Domestice and Dating Violence
Domestic and dating violence is when one person is verbally or physically abusive or controlling of their romantic partner.The Facts
- 32% of college students report dating violence by a previous partner, and 21% report violence by a current partner.
- Women ages 16-24 experience the highest per capita rates of intimate partner violence
- Dating violence leads to marital violence
- Jealousy is the most common early sign of abuse
- Talk to someone at the violence prevention & Women’s Resource Center
- Talk to someone you trust (family, friends, professors, etc.)
- If you want to break-up with your partner, create a safety plan.
- File a police report or obtain a restraining order.
An advocate from the Violence Prevention and Women’s Resource Center can accompany you and provide support during the reporting process. You don’t have to do this alone. Your parents won’t be notified unless you are a minor (17 years old or under).You may report to the police
University Police Department
Should you choose to notify University Police, you will be escorted to a safe place if necessary, and may be transported to a hospital to treat any injuries.
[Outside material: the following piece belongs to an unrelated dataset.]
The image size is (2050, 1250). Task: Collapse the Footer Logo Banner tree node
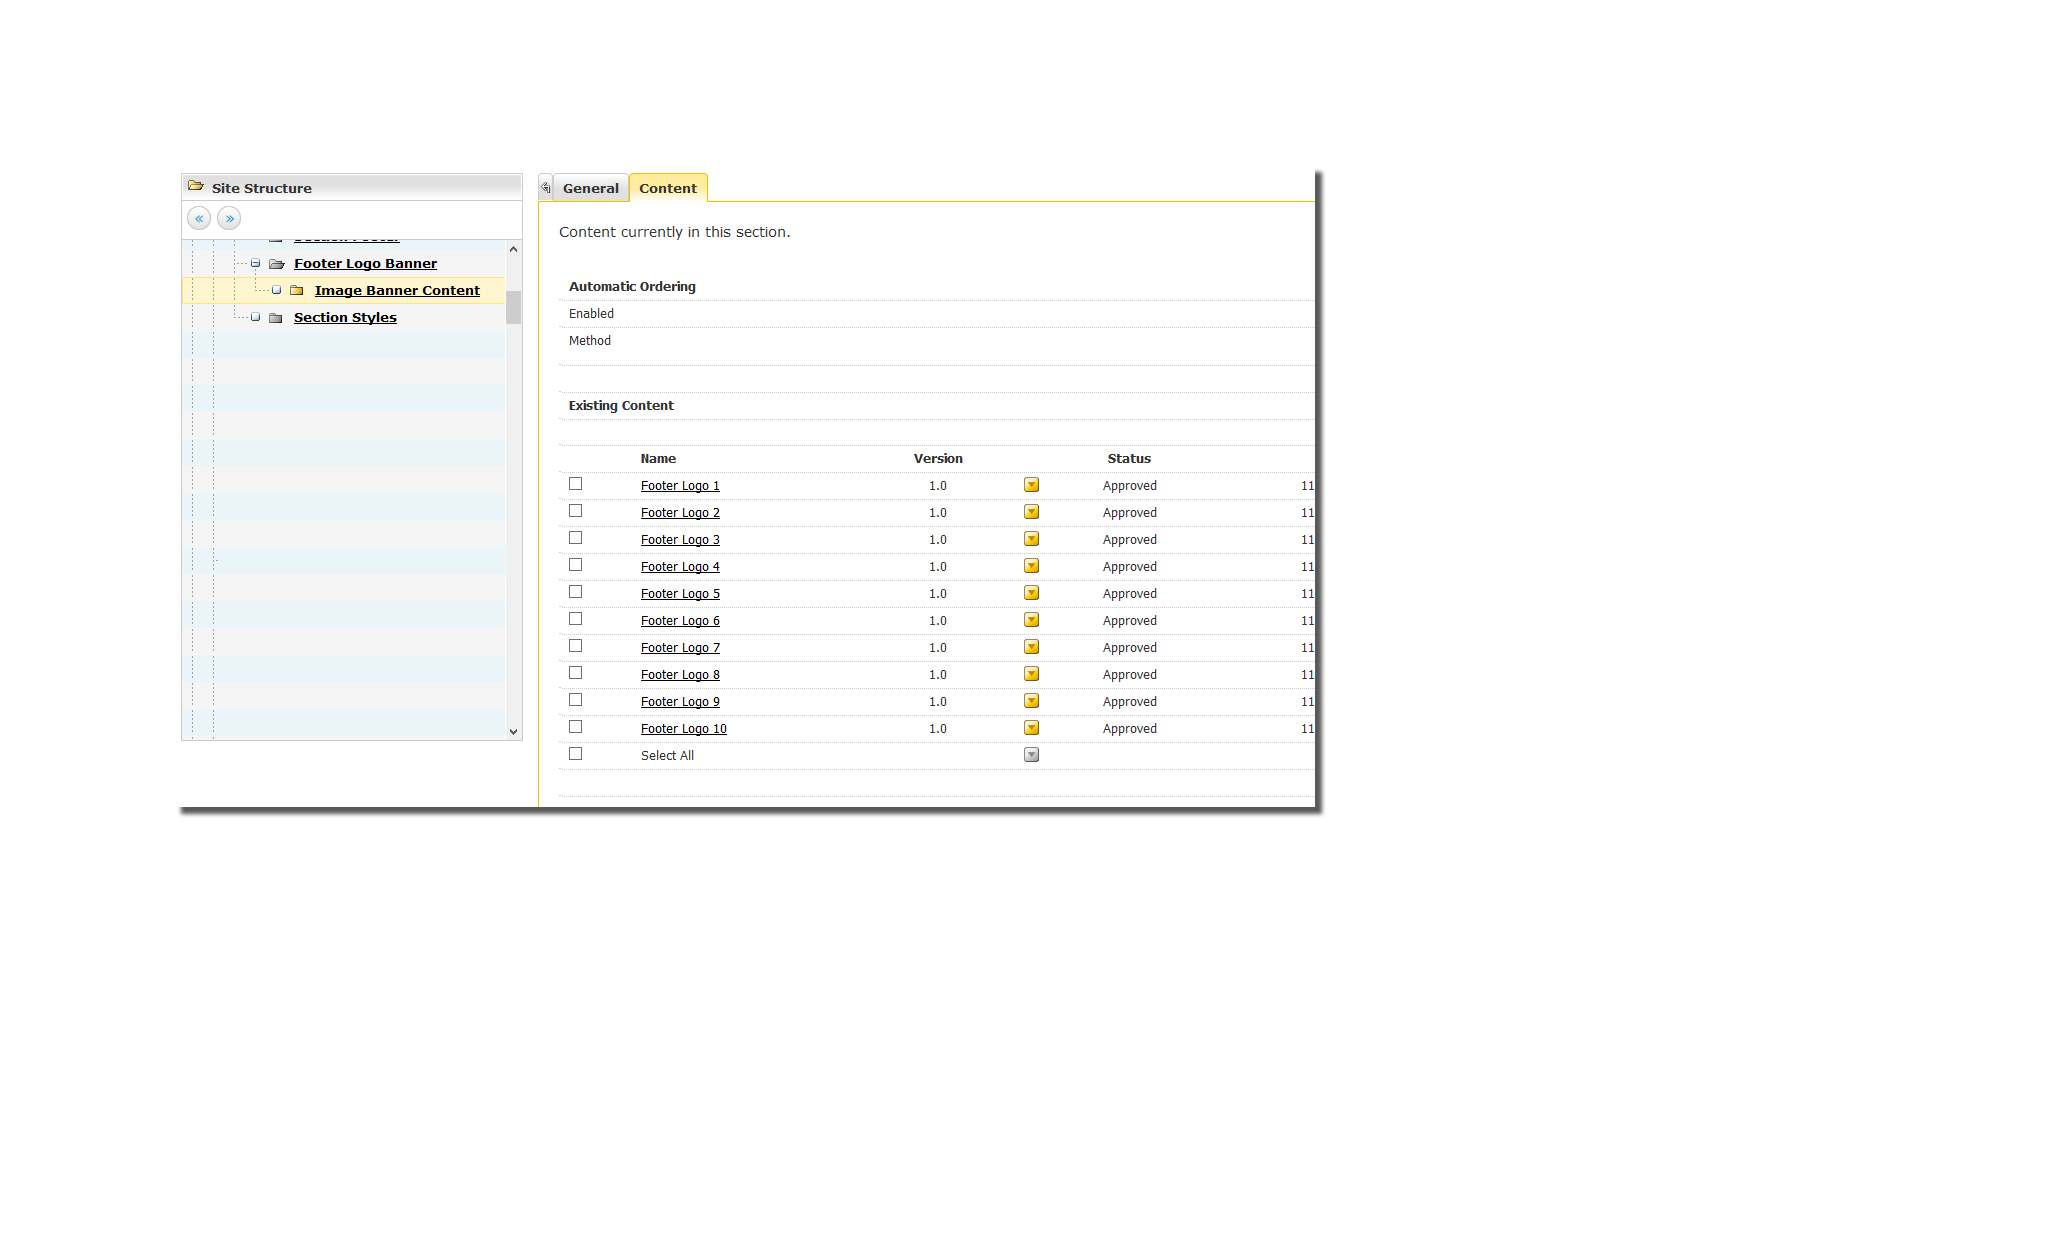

Once law enforcement has determined that you are safe, they will conduct an interview. The police officer(s) will ask you to tell them what happened and take notes to write a report. This is the beginning of the police investigation, at this moment they will be gathering as much evidence as possible. You may have a support present with you at the police interview.
When reporting domestic or dating violence, it’s important to collect and preserve evidence. Examples of evidence can include; photographs of any injuries, copies of threatening text messages, emails, voicemails or messages on social media and witness testimonies.
You may report to the campus Title IX Coordinator
Sharon L. Reiter
Phone: (909) 869-3016
If you would prefer not to notify the police, you are encouraged to contact and seek assistance from the campus Title IX Coordinator. The campus Title IX Coordinator can provide you with written and verbal information regarding applicable University complaint procedures for investigating and addressing the incident.
You have the option to NOT report
You are strongly encouraged to report any incident of domestic or dating violence. However, non-reporting is also an option for you should you so desire.
If you decide to not report to local authorities or the University you should consider obtaining treatment form a local medical provider to treat any injuries. Another option is visiting the campus counseling center or contacting your local rape crisis center for support.
Please remember that your safety and wellbeing is priority.